Figure 2.

Model for the role of miRNAs in shoot apex. miR394 synthesized at the protoderm represses LCR in subtending cells, which leads to the activation of the WUSCHEL (WUS) transcription factor to maintain stem cell identity and CLAVATA3 (CLV3) peptide expression. ARGONAUTE10 (AGO10) specifically sequesters miR165/166 and antagonizes its activity in the meristematic cells, thus regulating SAM and AM development. ARGONAUTE1 (AGO1) is expressed ubiquitously in the apex, recruit miR165/166 to form RNA-induced silencing complex (RISC). The adaxial and abaxial domains of leaves are established during leaf primordia emergence.

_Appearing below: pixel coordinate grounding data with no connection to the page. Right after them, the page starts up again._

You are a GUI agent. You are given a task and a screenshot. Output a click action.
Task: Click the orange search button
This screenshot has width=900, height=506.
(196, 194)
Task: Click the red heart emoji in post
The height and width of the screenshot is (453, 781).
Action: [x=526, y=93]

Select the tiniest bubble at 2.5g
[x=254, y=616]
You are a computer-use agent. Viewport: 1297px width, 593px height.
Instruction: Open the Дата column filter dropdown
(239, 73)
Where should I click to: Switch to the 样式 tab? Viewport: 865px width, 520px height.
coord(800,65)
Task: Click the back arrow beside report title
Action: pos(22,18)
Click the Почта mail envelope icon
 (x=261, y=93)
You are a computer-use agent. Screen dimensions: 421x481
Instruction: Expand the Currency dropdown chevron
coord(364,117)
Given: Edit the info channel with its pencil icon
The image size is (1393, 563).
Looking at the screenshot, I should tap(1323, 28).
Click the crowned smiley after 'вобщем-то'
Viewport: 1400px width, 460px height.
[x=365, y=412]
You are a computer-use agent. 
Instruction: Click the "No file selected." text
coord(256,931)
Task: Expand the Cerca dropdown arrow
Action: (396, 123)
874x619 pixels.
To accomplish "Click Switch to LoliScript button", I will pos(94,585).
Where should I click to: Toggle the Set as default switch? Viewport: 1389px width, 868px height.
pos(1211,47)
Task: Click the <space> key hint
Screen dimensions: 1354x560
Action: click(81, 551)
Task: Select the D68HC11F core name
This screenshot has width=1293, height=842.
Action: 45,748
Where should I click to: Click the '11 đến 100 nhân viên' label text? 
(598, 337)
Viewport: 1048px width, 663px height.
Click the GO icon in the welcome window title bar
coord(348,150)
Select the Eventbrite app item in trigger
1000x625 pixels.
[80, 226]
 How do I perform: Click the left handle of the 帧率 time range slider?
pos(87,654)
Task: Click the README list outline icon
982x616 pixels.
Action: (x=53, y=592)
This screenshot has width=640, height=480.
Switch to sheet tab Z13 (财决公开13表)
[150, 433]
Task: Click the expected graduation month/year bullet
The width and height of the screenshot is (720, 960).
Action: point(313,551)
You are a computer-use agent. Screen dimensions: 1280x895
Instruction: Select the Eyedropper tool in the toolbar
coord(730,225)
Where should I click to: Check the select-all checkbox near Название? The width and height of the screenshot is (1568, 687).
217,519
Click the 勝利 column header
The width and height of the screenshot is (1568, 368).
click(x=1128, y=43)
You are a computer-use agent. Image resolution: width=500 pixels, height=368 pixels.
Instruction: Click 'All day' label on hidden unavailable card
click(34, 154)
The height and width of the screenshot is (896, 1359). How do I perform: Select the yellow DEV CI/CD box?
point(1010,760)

HD-ZIP III transcription factors are restricted to the adaxial side by the action of miR165/166. In turn, AUXIN RESPONSE FACTOR 2/3/4 are restricted to the abaxial side by the action of TAS3 ta-siRNA. Two NAC-domain transcription factors are post-transcriptionally regulated by miR164 in embryonic meristem initiation, boundary size control, and cotyledon establishment. miR319 and miR396 target several TEOSINTE BRANCHED1/CYCLOIDEA/PROLIFERATING CELL FACTOR (TCP) and Growth-Regulating Factor (GRF) genes, respectively, and act coordinately to control leaf cell proliferation and differentiation. miR156 and miR171 synergistically regulate trichome initiation by targeting SQUAMOSA PROMOTER BINDING PROTEIN-LIKE (SPL) and LOST MERISTEMS (LOM), respectively. Arrows indicate positive regulation, whereas the dotted lines with perpendicular end bars represents a hypothesized negative regulation.